GIVEN TEXT:
Sometimes watching Manning reminds me of jazz guitar seminars that I used to attend. The master would teach us that practicing scales was the best method to learn how to improvise. How could this be? we asked. We had come for freedom from the restriction of practice. We wanted to be like Hendrix, to create noise that was free of troublesome scales and key signatures and finger exercises. But he corrected us. The freedom to improvise came after great patience and practice, learning the fundamentals of the theory, disciplining our hands to know when to go where.

This is how Manning plays. He has studied and mastered one of the most complex constructions in all of sports (the Indianapolis Colts’ offensive playbook) and calls his own plays from under the center. Receivers cut and move across a field littered with large men who are aching to destroy him and all he holds dear. Opposing defensive tackles come at him like large boulders down a steep hill. He relies on his steps – leap backwards, and 2-3-4-5, turn, raise arms, twist and pivot, shift weight – the same steps I practiced as a boy, the scales and modes of quarterbacking, and then he improvises. What results is as beautiful as bebop jazz – a man taking a scale and transforming it into a moment by moment experience, pure feel, shared by everyone on the field and every patron in the stands.

ITEMS:
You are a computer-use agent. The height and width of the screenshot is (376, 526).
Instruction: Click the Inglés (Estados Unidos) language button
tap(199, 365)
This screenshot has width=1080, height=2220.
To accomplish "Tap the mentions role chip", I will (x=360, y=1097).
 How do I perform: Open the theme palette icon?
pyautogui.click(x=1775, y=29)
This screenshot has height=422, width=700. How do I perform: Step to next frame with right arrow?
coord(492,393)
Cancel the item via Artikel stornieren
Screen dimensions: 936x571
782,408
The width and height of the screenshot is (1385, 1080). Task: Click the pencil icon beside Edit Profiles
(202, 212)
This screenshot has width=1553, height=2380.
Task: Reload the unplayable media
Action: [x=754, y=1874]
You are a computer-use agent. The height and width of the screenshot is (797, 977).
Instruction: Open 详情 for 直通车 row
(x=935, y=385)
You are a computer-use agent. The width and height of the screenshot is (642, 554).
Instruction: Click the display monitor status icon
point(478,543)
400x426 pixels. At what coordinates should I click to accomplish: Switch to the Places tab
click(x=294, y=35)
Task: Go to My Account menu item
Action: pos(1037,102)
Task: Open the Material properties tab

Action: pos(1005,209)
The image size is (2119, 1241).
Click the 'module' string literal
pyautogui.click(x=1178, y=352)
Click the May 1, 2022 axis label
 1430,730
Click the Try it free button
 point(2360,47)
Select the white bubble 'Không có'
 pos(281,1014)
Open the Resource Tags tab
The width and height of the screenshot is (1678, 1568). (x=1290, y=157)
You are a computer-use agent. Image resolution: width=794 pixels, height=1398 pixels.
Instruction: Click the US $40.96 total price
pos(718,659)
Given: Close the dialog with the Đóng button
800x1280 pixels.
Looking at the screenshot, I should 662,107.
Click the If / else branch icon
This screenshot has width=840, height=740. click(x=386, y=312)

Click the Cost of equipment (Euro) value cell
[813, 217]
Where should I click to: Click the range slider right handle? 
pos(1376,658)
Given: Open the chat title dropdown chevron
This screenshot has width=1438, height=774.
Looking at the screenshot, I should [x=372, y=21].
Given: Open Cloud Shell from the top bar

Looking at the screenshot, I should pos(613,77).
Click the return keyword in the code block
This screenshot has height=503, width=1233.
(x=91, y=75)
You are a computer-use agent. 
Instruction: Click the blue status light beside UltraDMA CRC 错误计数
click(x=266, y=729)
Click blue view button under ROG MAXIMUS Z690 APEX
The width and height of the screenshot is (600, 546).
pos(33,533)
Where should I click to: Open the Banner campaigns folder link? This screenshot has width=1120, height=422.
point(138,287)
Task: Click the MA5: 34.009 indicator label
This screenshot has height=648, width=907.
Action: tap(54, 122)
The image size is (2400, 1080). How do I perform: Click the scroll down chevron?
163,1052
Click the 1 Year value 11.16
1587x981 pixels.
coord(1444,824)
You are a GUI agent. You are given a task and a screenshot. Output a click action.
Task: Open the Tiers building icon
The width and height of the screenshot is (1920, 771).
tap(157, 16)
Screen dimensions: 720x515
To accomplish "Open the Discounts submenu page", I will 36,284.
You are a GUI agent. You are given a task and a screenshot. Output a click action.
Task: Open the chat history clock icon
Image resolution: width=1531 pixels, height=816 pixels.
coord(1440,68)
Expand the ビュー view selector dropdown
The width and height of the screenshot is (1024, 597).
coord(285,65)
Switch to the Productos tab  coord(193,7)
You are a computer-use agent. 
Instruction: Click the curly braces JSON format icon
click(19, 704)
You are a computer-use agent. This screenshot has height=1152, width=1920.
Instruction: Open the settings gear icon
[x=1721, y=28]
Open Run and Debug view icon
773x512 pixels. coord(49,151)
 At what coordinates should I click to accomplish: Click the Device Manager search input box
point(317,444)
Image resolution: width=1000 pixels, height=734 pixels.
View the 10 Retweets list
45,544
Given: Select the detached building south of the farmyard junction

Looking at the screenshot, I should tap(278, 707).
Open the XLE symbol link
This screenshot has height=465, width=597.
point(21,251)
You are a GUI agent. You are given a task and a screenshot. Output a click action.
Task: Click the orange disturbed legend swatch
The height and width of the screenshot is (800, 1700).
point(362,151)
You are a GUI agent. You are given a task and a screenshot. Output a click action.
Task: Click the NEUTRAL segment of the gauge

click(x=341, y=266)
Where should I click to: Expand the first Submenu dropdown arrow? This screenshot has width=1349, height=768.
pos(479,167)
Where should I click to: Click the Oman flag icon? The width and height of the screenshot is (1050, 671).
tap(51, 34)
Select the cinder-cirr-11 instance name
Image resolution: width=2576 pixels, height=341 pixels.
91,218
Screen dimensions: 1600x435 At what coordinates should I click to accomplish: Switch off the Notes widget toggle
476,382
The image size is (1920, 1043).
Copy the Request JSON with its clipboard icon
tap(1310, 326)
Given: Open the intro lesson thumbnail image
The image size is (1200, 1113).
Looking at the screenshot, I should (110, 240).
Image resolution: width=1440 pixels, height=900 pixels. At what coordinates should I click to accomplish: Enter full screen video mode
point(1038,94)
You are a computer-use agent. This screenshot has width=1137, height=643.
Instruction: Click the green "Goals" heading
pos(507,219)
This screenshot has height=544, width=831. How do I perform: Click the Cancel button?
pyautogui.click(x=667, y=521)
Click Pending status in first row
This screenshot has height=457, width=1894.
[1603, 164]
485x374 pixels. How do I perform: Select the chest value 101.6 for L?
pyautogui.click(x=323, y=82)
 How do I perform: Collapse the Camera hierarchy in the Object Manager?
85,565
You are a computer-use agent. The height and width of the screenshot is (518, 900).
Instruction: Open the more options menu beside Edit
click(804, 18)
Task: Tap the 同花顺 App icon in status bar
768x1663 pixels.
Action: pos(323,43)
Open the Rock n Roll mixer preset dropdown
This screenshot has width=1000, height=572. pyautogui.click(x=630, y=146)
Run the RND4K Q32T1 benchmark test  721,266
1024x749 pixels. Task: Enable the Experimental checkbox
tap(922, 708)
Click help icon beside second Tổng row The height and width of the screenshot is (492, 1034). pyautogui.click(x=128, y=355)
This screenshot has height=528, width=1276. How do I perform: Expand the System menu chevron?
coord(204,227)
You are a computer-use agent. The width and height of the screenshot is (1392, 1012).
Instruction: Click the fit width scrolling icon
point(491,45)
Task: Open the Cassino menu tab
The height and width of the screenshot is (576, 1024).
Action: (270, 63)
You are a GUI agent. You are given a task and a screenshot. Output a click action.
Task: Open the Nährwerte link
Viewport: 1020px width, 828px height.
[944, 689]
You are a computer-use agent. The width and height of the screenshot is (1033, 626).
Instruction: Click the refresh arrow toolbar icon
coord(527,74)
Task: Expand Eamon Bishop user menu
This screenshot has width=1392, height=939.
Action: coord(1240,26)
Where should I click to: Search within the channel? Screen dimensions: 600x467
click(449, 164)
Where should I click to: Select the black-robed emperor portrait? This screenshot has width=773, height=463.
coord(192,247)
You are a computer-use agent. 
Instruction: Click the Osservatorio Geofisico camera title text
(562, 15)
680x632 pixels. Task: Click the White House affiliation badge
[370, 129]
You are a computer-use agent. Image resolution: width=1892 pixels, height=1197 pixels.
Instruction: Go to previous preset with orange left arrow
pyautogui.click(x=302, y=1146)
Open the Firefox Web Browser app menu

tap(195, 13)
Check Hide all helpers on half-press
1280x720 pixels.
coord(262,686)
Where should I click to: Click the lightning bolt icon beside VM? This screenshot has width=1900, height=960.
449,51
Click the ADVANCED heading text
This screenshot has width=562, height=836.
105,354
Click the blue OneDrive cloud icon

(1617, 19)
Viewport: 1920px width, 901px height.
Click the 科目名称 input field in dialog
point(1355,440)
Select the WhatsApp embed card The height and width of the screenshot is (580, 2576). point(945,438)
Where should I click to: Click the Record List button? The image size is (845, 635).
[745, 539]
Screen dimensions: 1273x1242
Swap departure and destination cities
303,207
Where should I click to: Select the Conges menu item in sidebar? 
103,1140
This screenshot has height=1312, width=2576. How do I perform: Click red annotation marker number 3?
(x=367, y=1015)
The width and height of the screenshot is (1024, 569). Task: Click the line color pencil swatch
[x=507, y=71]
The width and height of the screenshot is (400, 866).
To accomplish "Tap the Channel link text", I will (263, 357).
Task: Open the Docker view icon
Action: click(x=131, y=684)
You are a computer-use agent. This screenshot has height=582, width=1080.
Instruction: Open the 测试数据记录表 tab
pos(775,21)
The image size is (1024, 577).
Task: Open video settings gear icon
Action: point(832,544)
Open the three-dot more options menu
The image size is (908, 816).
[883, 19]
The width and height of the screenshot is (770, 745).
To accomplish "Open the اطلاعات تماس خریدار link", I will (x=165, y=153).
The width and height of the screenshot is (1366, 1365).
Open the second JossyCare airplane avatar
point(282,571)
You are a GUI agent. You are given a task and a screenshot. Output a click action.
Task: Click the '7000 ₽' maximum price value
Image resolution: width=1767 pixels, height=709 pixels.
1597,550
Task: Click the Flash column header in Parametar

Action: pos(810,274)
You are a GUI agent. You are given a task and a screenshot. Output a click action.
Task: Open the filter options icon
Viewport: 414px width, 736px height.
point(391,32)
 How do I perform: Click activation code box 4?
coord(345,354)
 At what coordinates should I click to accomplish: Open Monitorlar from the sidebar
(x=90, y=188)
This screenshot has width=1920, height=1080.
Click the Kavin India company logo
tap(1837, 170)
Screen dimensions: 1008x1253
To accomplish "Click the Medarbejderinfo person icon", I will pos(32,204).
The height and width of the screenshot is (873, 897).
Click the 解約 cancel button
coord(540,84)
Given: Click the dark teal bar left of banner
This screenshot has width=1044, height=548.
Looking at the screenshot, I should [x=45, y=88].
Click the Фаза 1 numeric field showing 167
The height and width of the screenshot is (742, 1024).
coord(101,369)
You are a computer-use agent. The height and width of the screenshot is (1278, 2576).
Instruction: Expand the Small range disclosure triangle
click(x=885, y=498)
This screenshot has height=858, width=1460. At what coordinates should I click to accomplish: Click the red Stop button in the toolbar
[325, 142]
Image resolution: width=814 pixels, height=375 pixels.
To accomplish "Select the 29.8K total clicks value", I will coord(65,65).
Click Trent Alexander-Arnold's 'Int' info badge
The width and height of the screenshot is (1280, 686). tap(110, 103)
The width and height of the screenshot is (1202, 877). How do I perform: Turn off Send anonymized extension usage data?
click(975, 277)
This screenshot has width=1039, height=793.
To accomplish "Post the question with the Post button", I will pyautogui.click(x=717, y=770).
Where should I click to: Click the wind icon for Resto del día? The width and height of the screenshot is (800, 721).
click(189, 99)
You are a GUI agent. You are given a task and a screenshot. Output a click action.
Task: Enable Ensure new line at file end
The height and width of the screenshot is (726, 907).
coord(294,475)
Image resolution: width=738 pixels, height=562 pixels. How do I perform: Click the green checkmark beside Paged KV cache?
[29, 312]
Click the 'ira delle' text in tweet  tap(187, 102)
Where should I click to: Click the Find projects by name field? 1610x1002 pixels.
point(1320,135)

WORK REQUIRED: Retype the part of the Manning and jazz passage above, starting with "Sometimes watching Manning" and going on through "to go where.".

OUTPUT BELOW:
Sometimes watching Manning reminds me of jazz guitar seminars that I used to attend. The master would teach us that practicing scales was the best method to learn how to improvise. How could this be? we asked. We had come for freedom from the restriction of practice. We wanted to be like Hendrix, to create noise that was free of troublesome scales and key signatures and finger exercises. But he corrected us. The freedom to improvise came after great patience and practice, learning the fundamentals of the theory, disciplining our hands to know when to go where.